Wednesday, November 16, 2011
Book excerpt: Chapter Three -- Chilly Racial Climate
There weren’t any racial tensions on Marshall’s football team in 1969. Blacks and whites got along just fine. But away from the games, practices, team meetings, and study hall, it was a much different scenario.
At best, socializing among the black and white players was minimal. You wouldn’t see any black players going to any parties hosted by the white fraternities and white sororities. Likewise, you’d never see any white guys showing up at a hotel or house party thrown by black folks. And it didn’t matter if the party’s location was near campus or in the heart of the hood. That’s just the way it was. Blacks and whites seemed to be comfortable with that. Nobody felt the need to come out of their cultural comfort zone. Of course there were a few blacks and whites who intermingled frequently, but it wasn’t commonplace. After all, this was Huntington, not Greenwich Village.

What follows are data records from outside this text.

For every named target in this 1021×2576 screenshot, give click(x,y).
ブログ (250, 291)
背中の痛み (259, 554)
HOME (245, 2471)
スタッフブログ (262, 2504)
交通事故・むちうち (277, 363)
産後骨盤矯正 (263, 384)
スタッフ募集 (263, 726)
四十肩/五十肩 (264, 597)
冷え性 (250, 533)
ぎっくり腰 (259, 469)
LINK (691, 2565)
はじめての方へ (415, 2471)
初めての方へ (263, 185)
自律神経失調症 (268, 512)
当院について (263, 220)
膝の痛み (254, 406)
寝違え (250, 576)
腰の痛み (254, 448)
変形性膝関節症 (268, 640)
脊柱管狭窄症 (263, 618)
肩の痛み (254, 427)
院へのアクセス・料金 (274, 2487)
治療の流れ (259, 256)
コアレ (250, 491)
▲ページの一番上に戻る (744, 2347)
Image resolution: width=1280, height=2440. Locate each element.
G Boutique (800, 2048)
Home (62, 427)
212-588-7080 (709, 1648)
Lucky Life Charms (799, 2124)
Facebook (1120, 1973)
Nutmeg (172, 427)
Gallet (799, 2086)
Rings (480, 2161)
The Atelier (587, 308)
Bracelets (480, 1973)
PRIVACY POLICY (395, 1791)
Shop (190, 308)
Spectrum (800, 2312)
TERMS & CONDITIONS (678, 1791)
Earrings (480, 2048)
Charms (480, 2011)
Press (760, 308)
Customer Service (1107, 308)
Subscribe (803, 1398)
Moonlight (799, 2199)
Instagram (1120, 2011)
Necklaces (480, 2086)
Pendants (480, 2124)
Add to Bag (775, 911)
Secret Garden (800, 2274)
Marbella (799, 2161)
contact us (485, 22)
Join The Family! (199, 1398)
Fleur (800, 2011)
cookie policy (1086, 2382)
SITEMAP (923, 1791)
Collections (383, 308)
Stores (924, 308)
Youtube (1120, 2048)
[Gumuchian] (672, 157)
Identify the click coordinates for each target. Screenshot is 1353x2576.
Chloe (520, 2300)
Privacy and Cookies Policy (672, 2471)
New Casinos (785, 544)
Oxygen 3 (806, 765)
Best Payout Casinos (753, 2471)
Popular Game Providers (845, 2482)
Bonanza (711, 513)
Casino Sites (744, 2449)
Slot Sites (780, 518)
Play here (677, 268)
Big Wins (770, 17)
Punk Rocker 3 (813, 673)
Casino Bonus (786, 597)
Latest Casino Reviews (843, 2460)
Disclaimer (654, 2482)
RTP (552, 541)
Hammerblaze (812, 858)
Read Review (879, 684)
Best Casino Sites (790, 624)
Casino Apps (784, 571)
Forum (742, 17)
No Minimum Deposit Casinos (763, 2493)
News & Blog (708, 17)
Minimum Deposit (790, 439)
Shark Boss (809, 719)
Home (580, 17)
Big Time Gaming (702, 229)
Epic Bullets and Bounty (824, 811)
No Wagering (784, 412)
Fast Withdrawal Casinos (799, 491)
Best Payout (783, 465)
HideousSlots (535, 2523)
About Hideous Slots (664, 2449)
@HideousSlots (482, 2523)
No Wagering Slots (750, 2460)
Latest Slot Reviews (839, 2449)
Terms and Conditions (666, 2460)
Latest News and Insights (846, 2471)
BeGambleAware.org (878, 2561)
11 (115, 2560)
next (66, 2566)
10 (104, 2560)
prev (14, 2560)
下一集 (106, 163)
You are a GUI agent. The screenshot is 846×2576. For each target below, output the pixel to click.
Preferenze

The late ‘60s marked the arrival of the first wave of black athletes coming to Marshall, which before then, didn’t have many black students. The school started to recruit more blacks for football and basketball.
At the same time, there was another movement taking place, not only at Marshall, but also at other colleges around the South. Up until then, it was standard procedure for black folks to enroll at historically black institutions. But even that was starting to change as a greater number of blacks who were not athletes opted to attend predominantly white schools. This trend was set in motion, in large part, by the desegregation of the public school systems at every grade level in the Deep South. With more blacks attending mainstream schools, there was bound to be some uneasiness among the races. There were a lot of whites who had never been around black people before, and vice versa. So it was inevitable that, at some point, there would be incidents that would spark racial unrest.